(Item-finding records)

<<<<

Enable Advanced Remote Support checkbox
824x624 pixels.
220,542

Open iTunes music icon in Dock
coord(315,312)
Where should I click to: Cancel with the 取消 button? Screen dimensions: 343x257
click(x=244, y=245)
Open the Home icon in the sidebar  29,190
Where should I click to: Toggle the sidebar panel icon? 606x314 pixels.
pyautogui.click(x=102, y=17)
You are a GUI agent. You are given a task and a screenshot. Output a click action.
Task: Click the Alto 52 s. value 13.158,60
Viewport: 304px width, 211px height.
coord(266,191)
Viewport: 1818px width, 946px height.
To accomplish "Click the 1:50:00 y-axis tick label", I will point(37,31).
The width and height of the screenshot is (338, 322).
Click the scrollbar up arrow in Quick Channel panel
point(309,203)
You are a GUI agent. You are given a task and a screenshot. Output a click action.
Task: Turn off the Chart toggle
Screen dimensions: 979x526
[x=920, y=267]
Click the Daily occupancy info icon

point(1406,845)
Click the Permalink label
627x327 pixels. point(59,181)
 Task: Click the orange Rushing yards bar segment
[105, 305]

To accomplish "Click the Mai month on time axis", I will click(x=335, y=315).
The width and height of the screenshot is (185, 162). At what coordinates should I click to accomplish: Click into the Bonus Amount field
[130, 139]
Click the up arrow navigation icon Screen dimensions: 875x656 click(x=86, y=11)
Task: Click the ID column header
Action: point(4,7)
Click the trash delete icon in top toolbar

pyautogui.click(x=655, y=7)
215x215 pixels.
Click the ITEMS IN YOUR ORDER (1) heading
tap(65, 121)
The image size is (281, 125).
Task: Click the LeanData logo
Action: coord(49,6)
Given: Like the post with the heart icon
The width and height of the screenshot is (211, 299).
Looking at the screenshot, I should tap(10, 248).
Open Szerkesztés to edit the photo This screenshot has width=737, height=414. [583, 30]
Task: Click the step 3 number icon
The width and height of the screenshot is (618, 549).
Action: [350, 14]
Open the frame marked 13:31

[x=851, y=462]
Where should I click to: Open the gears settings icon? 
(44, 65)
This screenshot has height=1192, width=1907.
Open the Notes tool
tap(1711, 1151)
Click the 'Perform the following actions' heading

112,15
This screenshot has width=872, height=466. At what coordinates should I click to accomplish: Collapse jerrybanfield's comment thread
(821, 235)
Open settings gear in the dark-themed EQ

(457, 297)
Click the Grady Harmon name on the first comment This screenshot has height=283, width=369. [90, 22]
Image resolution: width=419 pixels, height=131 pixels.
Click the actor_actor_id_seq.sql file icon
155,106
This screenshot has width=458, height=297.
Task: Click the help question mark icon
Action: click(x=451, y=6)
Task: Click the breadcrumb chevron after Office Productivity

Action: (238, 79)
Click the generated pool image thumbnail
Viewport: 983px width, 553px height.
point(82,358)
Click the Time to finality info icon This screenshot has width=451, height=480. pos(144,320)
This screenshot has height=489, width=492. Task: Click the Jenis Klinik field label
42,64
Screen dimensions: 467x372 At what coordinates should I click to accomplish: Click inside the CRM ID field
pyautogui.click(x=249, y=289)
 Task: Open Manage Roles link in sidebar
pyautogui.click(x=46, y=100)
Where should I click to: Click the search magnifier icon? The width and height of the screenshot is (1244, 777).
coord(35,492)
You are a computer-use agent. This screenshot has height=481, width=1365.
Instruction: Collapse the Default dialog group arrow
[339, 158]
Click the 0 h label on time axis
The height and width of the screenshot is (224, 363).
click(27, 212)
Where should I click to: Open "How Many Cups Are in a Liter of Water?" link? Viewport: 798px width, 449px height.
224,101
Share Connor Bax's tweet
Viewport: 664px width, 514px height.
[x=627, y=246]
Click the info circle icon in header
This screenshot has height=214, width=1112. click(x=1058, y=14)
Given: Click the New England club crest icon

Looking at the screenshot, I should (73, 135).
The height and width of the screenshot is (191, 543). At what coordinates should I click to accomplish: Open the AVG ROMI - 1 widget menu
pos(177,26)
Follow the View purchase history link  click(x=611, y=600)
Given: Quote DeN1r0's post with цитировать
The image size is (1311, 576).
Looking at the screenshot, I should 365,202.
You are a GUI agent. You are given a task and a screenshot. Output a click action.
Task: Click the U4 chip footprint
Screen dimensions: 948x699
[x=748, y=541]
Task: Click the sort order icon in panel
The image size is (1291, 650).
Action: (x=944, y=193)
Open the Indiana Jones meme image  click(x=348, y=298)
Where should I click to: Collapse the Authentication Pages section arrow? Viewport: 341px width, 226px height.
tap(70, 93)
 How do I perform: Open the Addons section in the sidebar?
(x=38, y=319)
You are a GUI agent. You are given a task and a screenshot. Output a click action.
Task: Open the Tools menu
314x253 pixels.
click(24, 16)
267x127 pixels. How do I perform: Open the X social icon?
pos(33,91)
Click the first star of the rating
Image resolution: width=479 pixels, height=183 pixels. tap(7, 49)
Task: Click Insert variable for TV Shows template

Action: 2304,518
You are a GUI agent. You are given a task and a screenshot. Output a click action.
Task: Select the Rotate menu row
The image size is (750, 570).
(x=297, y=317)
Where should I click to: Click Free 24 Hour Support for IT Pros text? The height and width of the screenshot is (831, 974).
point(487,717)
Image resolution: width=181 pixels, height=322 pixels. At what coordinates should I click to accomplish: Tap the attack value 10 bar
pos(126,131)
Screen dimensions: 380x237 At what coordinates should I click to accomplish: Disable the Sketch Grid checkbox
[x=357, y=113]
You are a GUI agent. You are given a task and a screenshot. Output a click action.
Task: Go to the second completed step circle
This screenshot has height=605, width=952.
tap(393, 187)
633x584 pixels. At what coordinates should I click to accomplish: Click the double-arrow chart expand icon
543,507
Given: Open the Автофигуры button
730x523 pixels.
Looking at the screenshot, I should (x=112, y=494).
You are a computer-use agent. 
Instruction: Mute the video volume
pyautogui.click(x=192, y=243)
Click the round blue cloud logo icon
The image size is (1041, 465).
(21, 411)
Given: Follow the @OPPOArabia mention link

>>>>

--- WHAT THE EXERCISE ASKS ---
Could you reproduce all of the records above line for line, leaving every character unchanged?

--- CORRECT OUTPUT ---
Enable Advanced Remote Support checkbox
824x624 pixels.
220,542

Open iTunes music icon in Dock
coord(315,312)
Where should I click to: Cancel with the 取消 button? Screen dimensions: 343x257
click(x=244, y=245)
Open the Home icon in the sidebar  29,190
Where should I click to: Toggle the sidebar panel icon? 606x314 pixels.
pyautogui.click(x=102, y=17)
You are a GUI agent. You are given a task and a screenshot. Output a click action.
Task: Click the Alto 52 s. value 13.158,60
Viewport: 304px width, 211px height.
coord(266,191)
Viewport: 1818px width, 946px height.
To accomplish "Click the 1:50:00 y-axis tick label", I will point(37,31).
The width and height of the screenshot is (338, 322).
Click the scrollbar up arrow in Quick Channel panel
point(309,203)
You are a GUI agent. You are given a task and a screenshot. Output a click action.
Task: Turn off the Chart toggle
Screen dimensions: 979x526
[x=920, y=267]
Click the Daily occupancy info icon

point(1406,845)
Click the Permalink label
627x327 pixels. point(59,181)
 Task: Click the orange Rushing yards bar segment
[105, 305]

To accomplish "Click the Mai month on time axis", I will click(x=335, y=315).
The width and height of the screenshot is (185, 162). At what coordinates should I click to accomplish: Click into the Bonus Amount field
[130, 139]
Click the up arrow navigation icon Screen dimensions: 875x656 click(x=86, y=11)
Task: Click the ID column header
Action: point(4,7)
Click the trash delete icon in top toolbar

pyautogui.click(x=655, y=7)
215x215 pixels.
Click the ITEMS IN YOUR ORDER (1) heading
tap(65, 121)
The image size is (281, 125).
Task: Click the LeanData logo
Action: coord(49,6)
Given: Like the post with the heart icon
The width and height of the screenshot is (211, 299).
Looking at the screenshot, I should tap(10, 248).
Open Szerkesztés to edit the photo This screenshot has width=737, height=414. [583, 30]
Task: Click the step 3 number icon
The width and height of the screenshot is (618, 549).
Action: [350, 14]
Open the frame marked 13:31

[x=851, y=462]
Where should I click to: Open the gears settings icon? 
(44, 65)
This screenshot has height=1192, width=1907.
Open the Notes tool
tap(1711, 1151)
Click the 'Perform the following actions' heading

112,15
This screenshot has width=872, height=466. At what coordinates should I click to accomplish: Collapse jerrybanfield's comment thread
(821, 235)
Open settings gear in the dark-themed EQ

(457, 297)
Click the Grady Harmon name on the first comment This screenshot has height=283, width=369. [90, 22]
Image resolution: width=419 pixels, height=131 pixels.
Click the actor_actor_id_seq.sql file icon
155,106
This screenshot has width=458, height=297.
Task: Click the help question mark icon
Action: click(x=451, y=6)
Task: Click the breadcrumb chevron after Office Productivity

Action: (238, 79)
Click the generated pool image thumbnail
Viewport: 983px width, 553px height.
point(82,358)
Click the Time to finality info icon This screenshot has width=451, height=480. pos(144,320)
This screenshot has height=489, width=492. Task: Click the Jenis Klinik field label
42,64
Screen dimensions: 467x372 At what coordinates should I click to accomplish: Click inside the CRM ID field
pyautogui.click(x=249, y=289)
 Task: Open Manage Roles link in sidebar
pyautogui.click(x=46, y=100)
Where should I click to: Click the search magnifier icon? The width and height of the screenshot is (1244, 777).
coord(35,492)
You are a computer-use agent. This screenshot has height=481, width=1365.
Instruction: Collapse the Default dialog group arrow
[339, 158]
Click the 0 h label on time axis
The height and width of the screenshot is (224, 363).
click(27, 212)
Where should I click to: Open "How Many Cups Are in a Liter of Water?" link? Viewport: 798px width, 449px height.
224,101
Share Connor Bax's tweet
Viewport: 664px width, 514px height.
[x=627, y=246]
Click the info circle icon in header
This screenshot has height=214, width=1112. click(x=1058, y=14)
Given: Click the New England club crest icon

Looking at the screenshot, I should (73, 135).
The height and width of the screenshot is (191, 543). At what coordinates should I click to accomplish: Open the AVG ROMI - 1 widget menu
pos(177,26)
Follow the View purchase history link  click(x=611, y=600)
Given: Quote DeN1r0's post with цитировать
The image size is (1311, 576).
Looking at the screenshot, I should 365,202.
You are a GUI agent. You are given a task and a screenshot. Output a click action.
Task: Click the U4 chip footprint
Screen dimensions: 948x699
[x=748, y=541]
Task: Click the sort order icon in panel
The image size is (1291, 650).
Action: (x=944, y=193)
Open the Indiana Jones meme image  click(x=348, y=298)
Where should I click to: Collapse the Authentication Pages section arrow? Viewport: 341px width, 226px height.
tap(70, 93)
 How do I perform: Open the Addons section in the sidebar?
(x=38, y=319)
You are a GUI agent. You are given a task and a screenshot. Output a click action.
Task: Open the Tools menu
314x253 pixels.
click(24, 16)
267x127 pixels. How do I perform: Open the X social icon?
pos(33,91)
Click the first star of the rating
Image resolution: width=479 pixels, height=183 pixels. tap(7, 49)
Task: Click Insert variable for TV Shows template

Action: 2304,518
You are a GUI agent. You are given a task and a screenshot. Output a click action.
Task: Select the Rotate menu row
The image size is (750, 570).
(x=297, y=317)
Where should I click to: Click Free 24 Hour Support for IT Pros text? The height and width of the screenshot is (831, 974).
point(487,717)
Image resolution: width=181 pixels, height=322 pixels. At what coordinates should I click to accomplish: Tap the attack value 10 bar
pos(126,131)
Screen dimensions: 380x237 At what coordinates should I click to accomplish: Disable the Sketch Grid checkbox
[x=357, y=113]
You are a GUI agent. You are given a task and a screenshot. Output a click action.
Task: Go to the second completed step circle
This screenshot has height=605, width=952.
tap(393, 187)
633x584 pixels. At what coordinates should I click to accomplish: Click the double-arrow chart expand icon
543,507
Given: Open the Автофигуры button
730x523 pixels.
Looking at the screenshot, I should (x=112, y=494).
You are a computer-use agent. 
Instruction: Mute the video volume
pyautogui.click(x=192, y=243)
Click the round blue cloud logo icon
The image size is (1041, 465).
(21, 411)
Given: Follow the @OPPOArabia mention link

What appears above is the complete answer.